The immunostaining in the rodents is very different from the primates, and the three rodents differed from each other.

Rat

NPNFP staining in rat is relatively uniform over the depth of the DCN, with no well-defined laminar organization (Fig. 8A). There are stained puncta and fragments of processes; some large somata are outlined (example at Fig. 8B, arrow). With nNOS, there is dark staining of the outermost 50–100 μm of the DCN (Fig. 8C, arrowhead), and then even staining of the full depth of the DCN to the level of the border with the icp. A higher magnification image shows stained somata and proximal processes of neurons (Fig. 8D, arrowhead) as well as scattered darkly stained puncta (Fig. 8D, arrow). Figure 8E, F shows that with GAD-immunoreactivity there is a band of dense staining of puncta that extends approximately half of the depth of the DCN (Fig. 8E, arrowhead marks the border of the darker region. Figure 8F shows the punctate GAD-immunostaining at higher magnification.

The DCN in the rat. The images are arranged in pairs with a low magnification image on the left (A, C, E, G, I, K). The rectangles show the location of the higher magnification images to the right (B, D, F, H, J, L). A. NPNFP immunostaining is relatively uniform through the depth of the DCN. B. The higher magnification image shows that NPNFP is expressed in puncta and scattered fragments of processes; some staining surrounds large somata (example at arrow). C. With nNOS, there is a band of darker staining along approximately the outer 50 μm of the DCN. There are scattered stained somata in that band (arrowhead). D. There are scattered larger somata in the outer band (arrowhead) as well as deeper in the DCN (arrow). E. GAD staining is punctate and denser in the outer half of the DCN. F. The punctate nature of GAD staining with occasional stained somata is clear at this magnification. G. Relatively uniform CB immunostaining with scattered somata in the outer layers.

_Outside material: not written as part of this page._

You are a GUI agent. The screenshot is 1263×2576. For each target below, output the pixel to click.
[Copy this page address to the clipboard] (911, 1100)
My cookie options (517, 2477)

H. This higher magnification image shows scattered stained somata (example at arrow) in the outer layers of the DCN. I. CR immunostaining in the DCN; the outermost layer has fewer stained elements. J. Higher magnification image showing small, round, stained somata (example at arrow). K. PV immunoreactivity in the DCN. L. Higher magnification image showing stained somata (arrow) in the outer layer. Scale bars: A, C, E, G, K = 250 μm; B, D, F, H, J, L= 50 μm; I = 100 μm.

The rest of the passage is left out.